Support Questions
Find answers, ask questions, and share your expertise
Announcements
Alert: Welcome to the Unified Cloudera Community. Former HCC members be sure to read and learn how to activate your account here.

SparkSQL: Hive sub-query leads to full table scan

Highlighted

SparkSQL: Hive sub-query leads to full table scan

Expert Contributor

I have a huge Hive Table, that I want to process in Spark. To avoid a full table scan in my test purposes, I first run this code:

%spark
val df1 = sqlContext.sql("select * from mydb.mytable limit 10")
df1.show()

That works very fast (1 Sec).
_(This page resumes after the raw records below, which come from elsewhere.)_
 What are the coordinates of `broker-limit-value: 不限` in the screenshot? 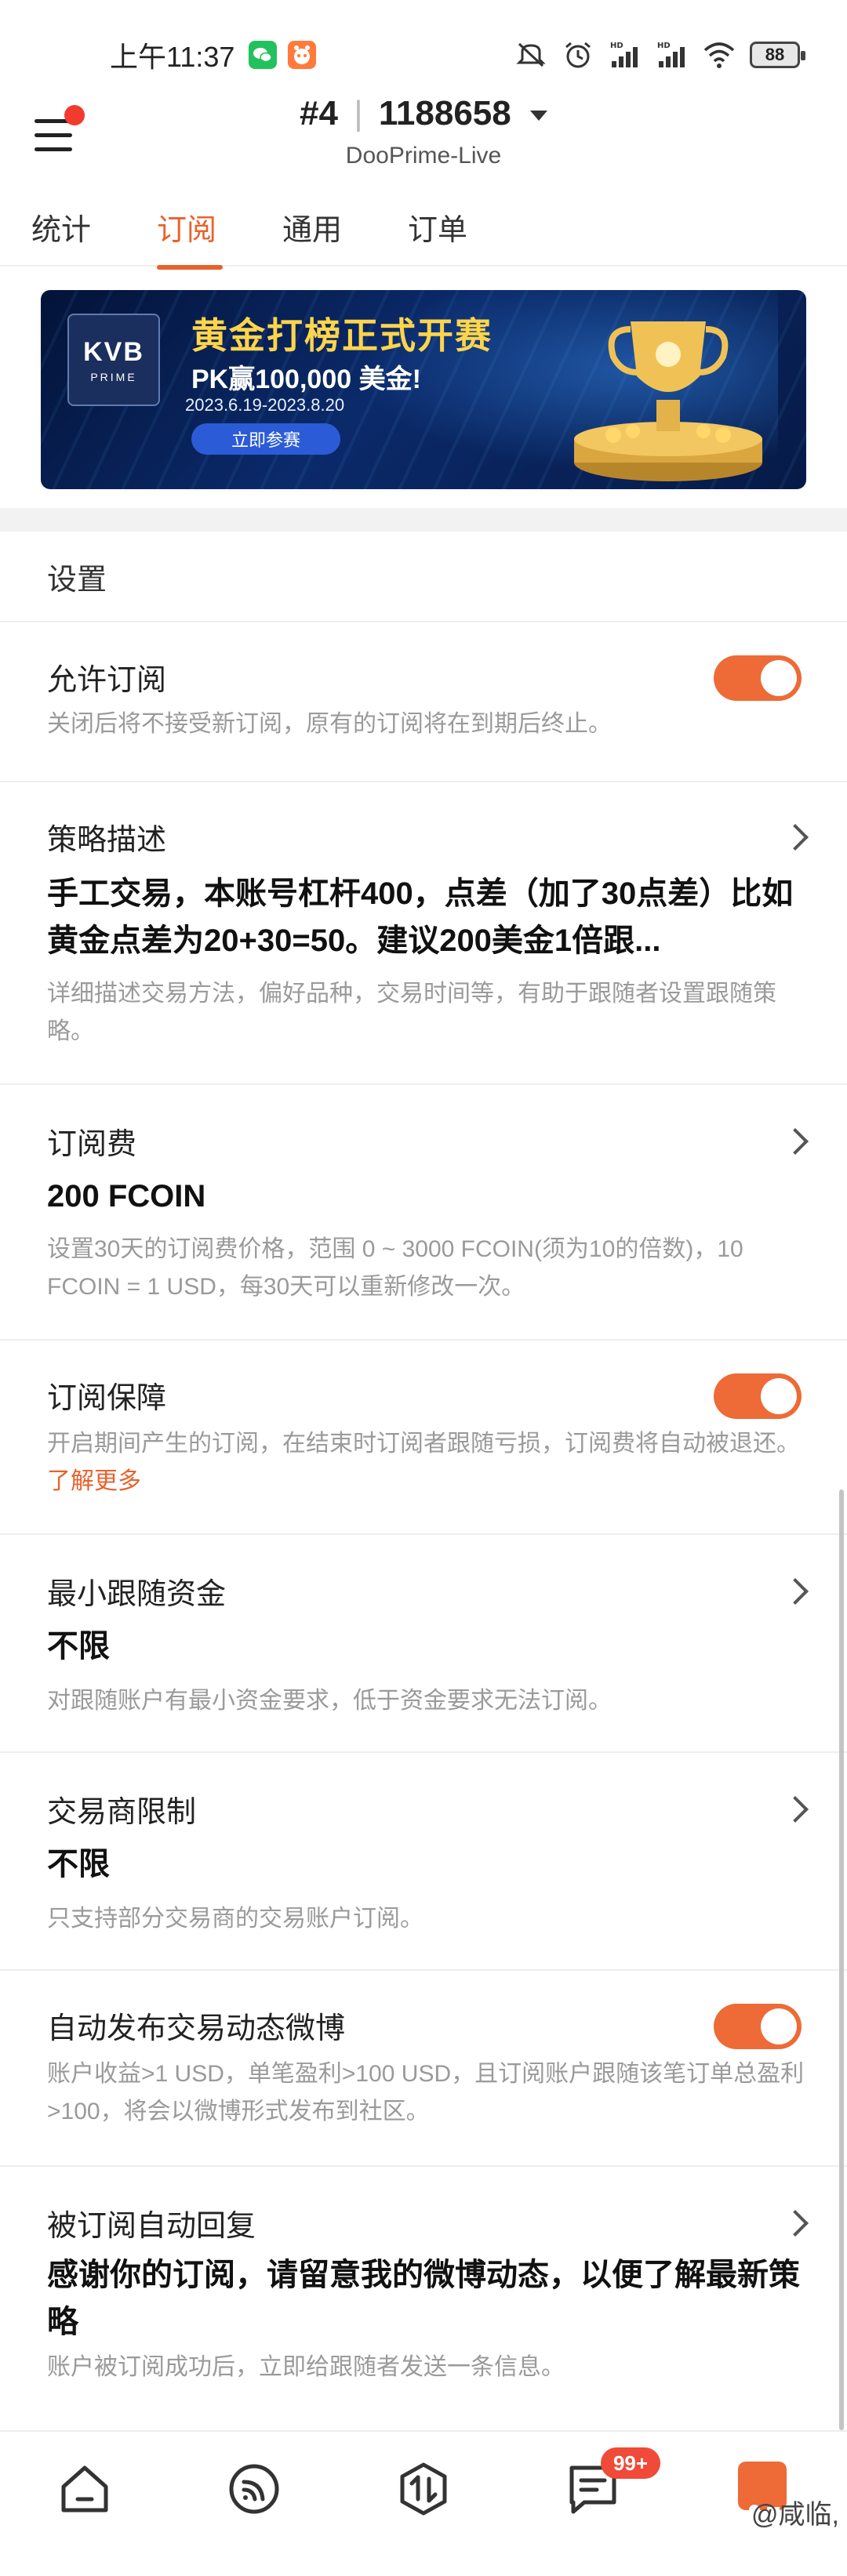 It's located at (78, 1864).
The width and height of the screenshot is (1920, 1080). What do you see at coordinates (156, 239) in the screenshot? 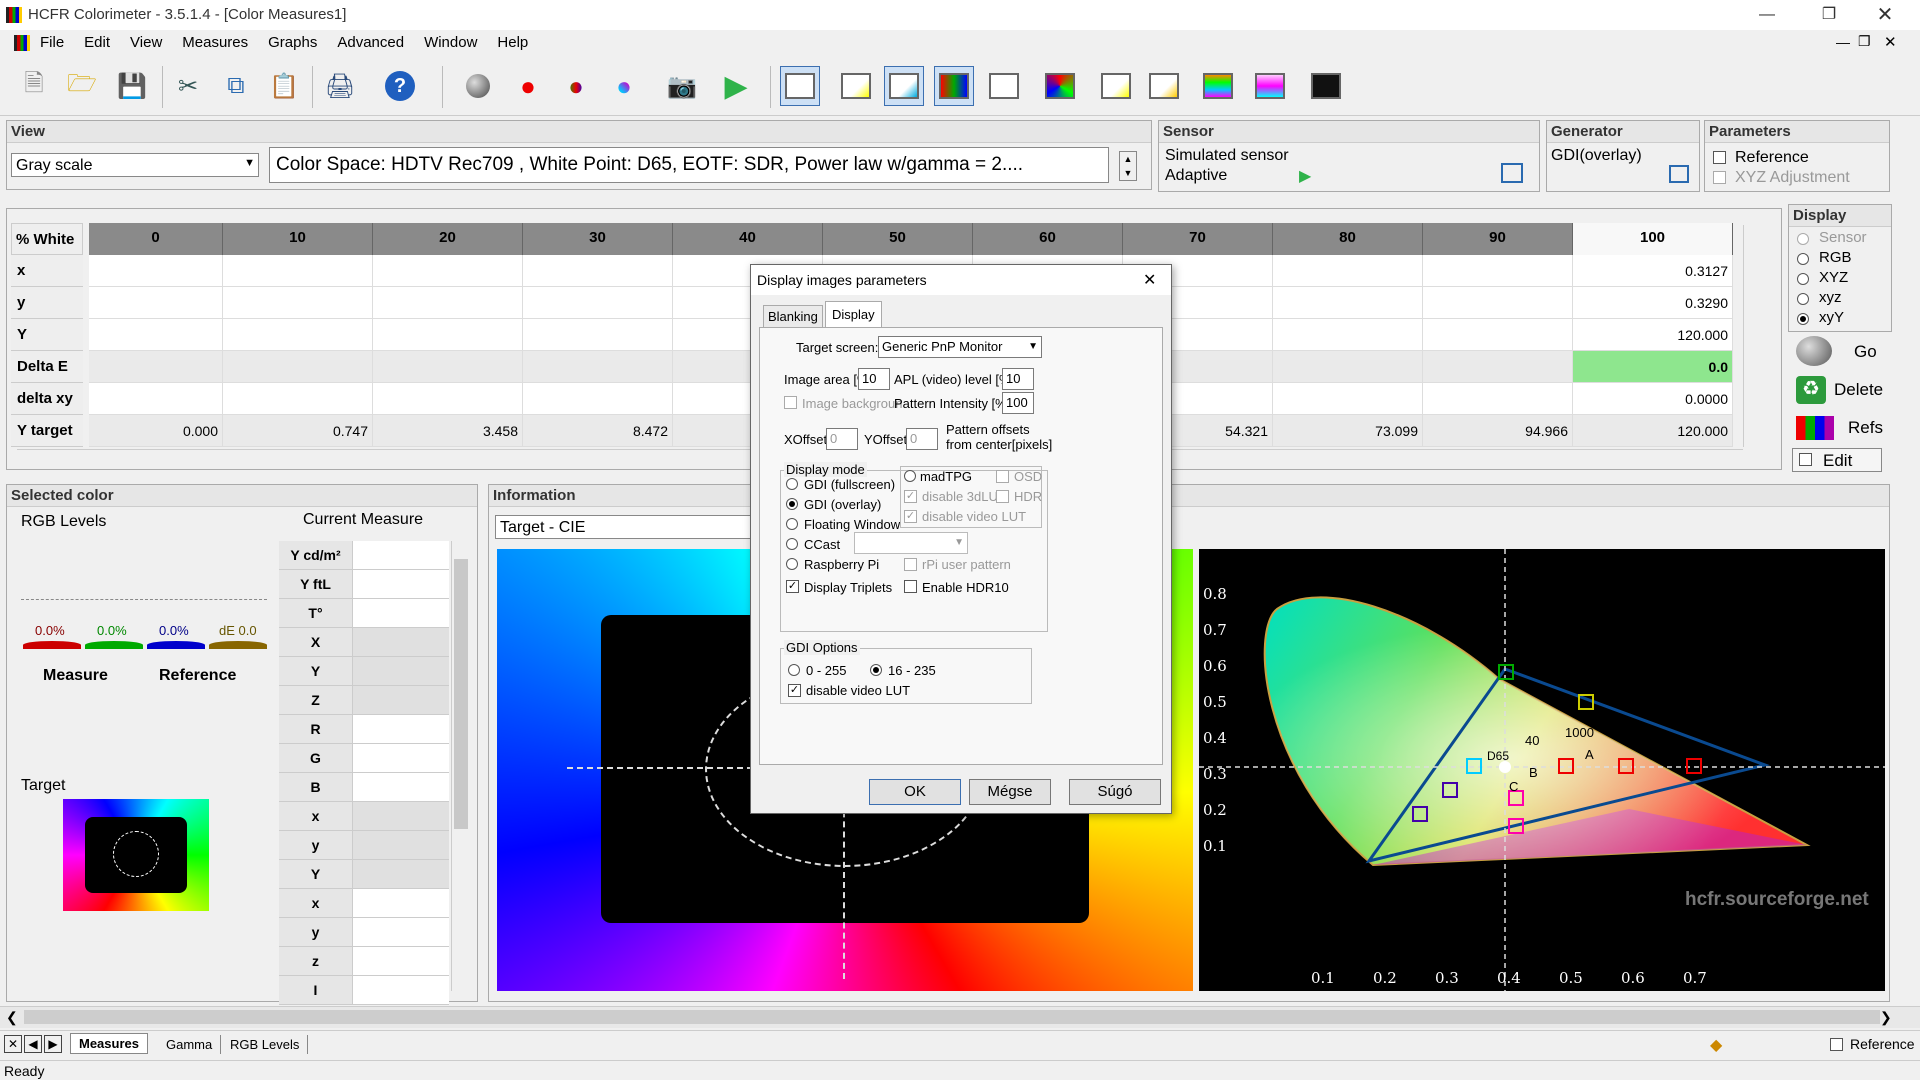
I see `column-header: 0` at bounding box center [156, 239].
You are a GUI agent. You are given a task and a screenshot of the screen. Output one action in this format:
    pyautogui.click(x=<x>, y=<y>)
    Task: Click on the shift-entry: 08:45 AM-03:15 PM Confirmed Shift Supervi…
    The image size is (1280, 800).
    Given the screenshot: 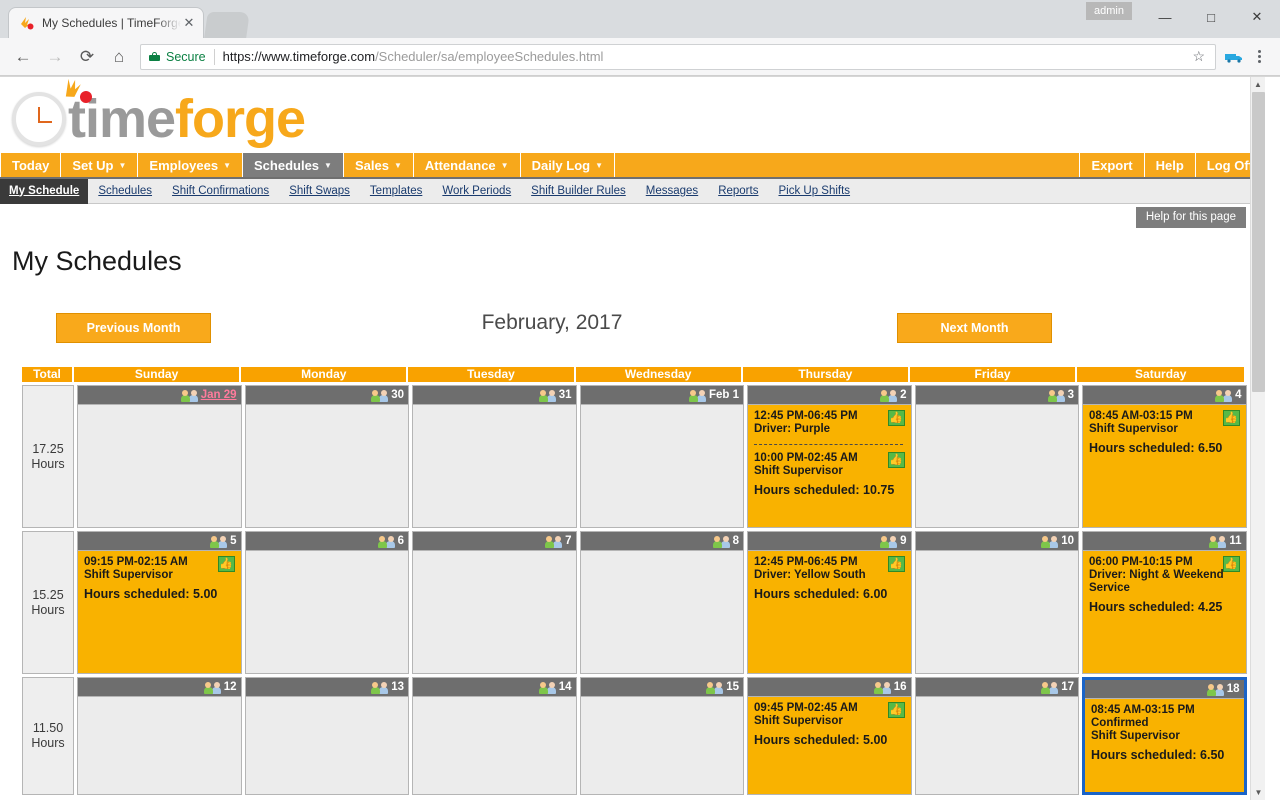 What is the action you would take?
    pyautogui.click(x=1164, y=721)
    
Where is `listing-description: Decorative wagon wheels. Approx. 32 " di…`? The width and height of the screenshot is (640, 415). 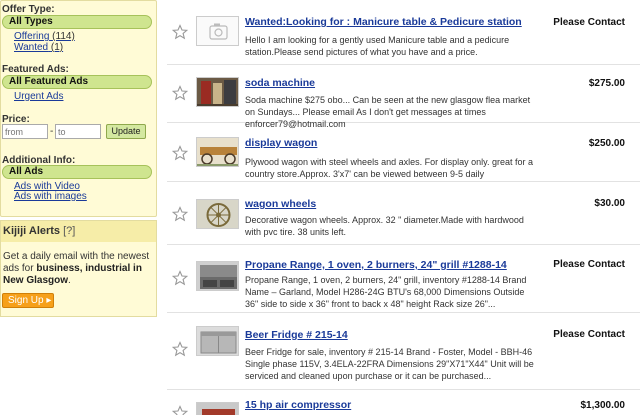 listing-description: Decorative wagon wheels. Approx. 32 " di… is located at coordinates (384, 226).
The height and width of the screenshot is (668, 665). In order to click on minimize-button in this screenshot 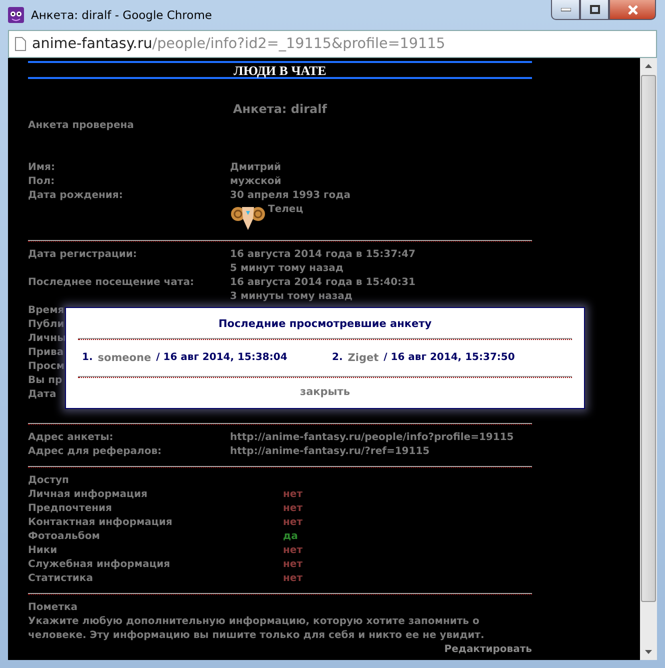, I will do `click(566, 10)`.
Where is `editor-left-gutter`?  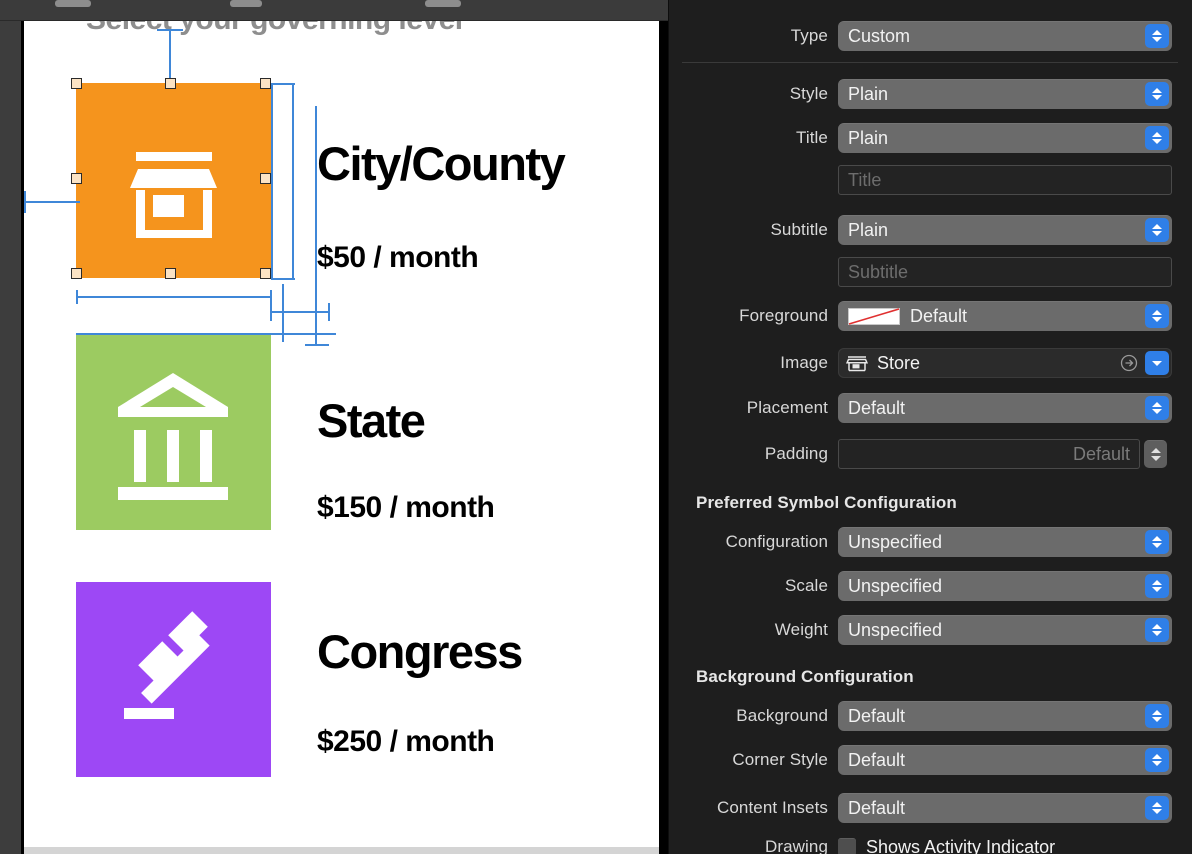 editor-left-gutter is located at coordinates (10, 438).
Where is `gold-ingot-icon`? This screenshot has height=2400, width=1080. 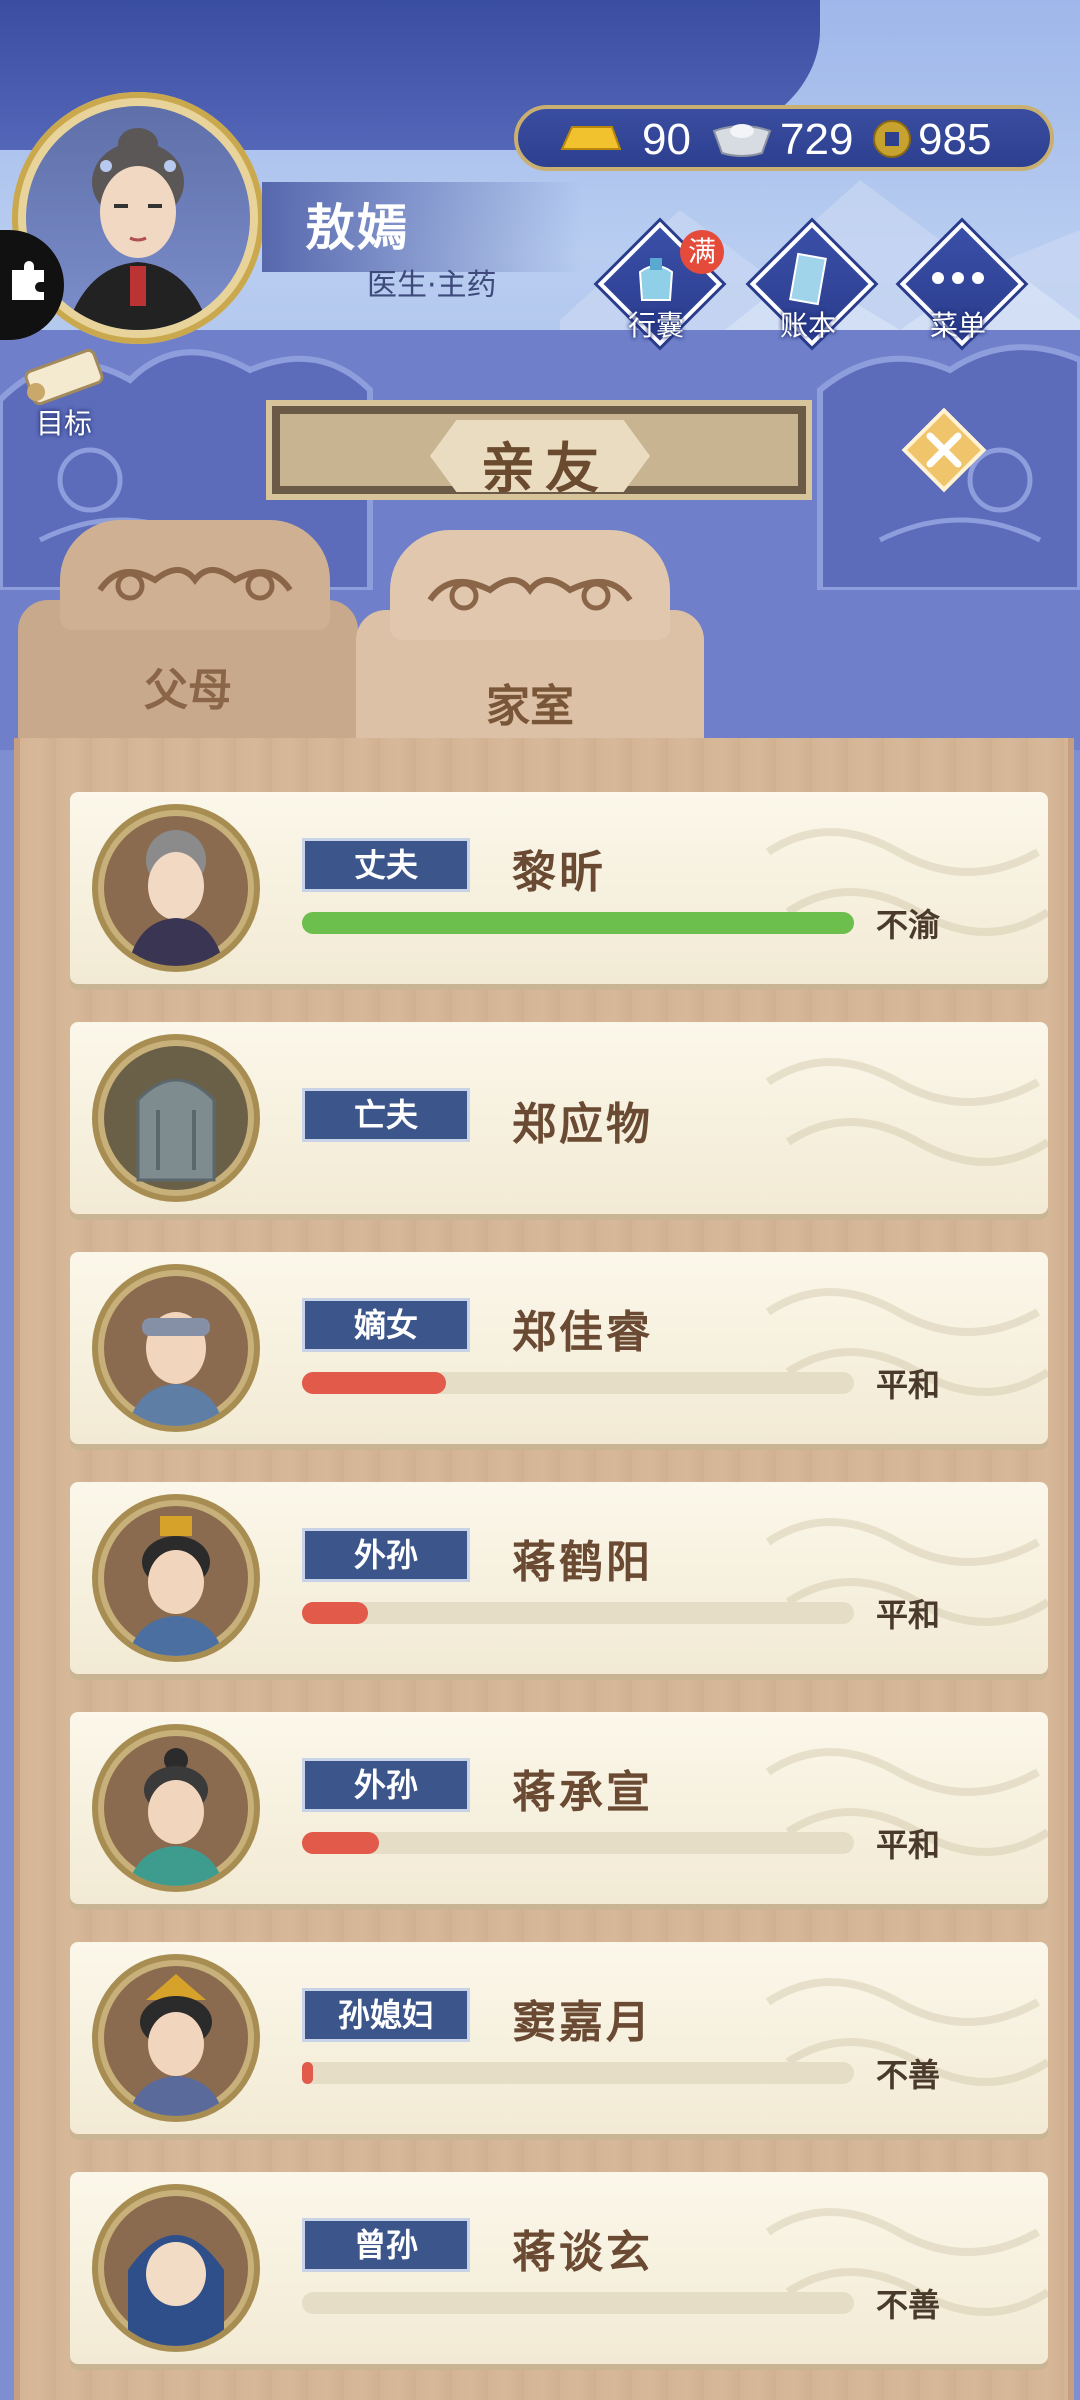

Now I added another query to "transform" the result a little bit - Now Hive seems to make a full table scan, as this execution takes more than 10 minutes!

%spark
val df2 = sqlContext.sql("SELECT concat_ws(\":\", lpad(cast((hashvalue % 200) as String), 3, \"0\"), concat_ws(\"_\", name, number, test, step, cast(starttime as STRING))) as key, hashvalue, valuelist from (select * from mydb.mytable limit 10) a")
df2.show()

1. Is this normal behavior?

2. Is there a way to avoid full table scans, when using sub-queries?

Thank you!

2 REPLIES 2

Re: SparkSQL: Hive sub-query leads to full table scan

Super Collaborator

I am not completly sure, but I think i came across an information that the limit statement cause a repartioning, so you have significant performance impact by using it. Instead you should use TABLESAMPLE or rewrite the query if it is important which row you get (and not only the limitation)

Re: SparkSQL: Hive sub-query leads to full table scan

Expert Contributor

Thank you! Can you give me some details about this or do you have some helpful links?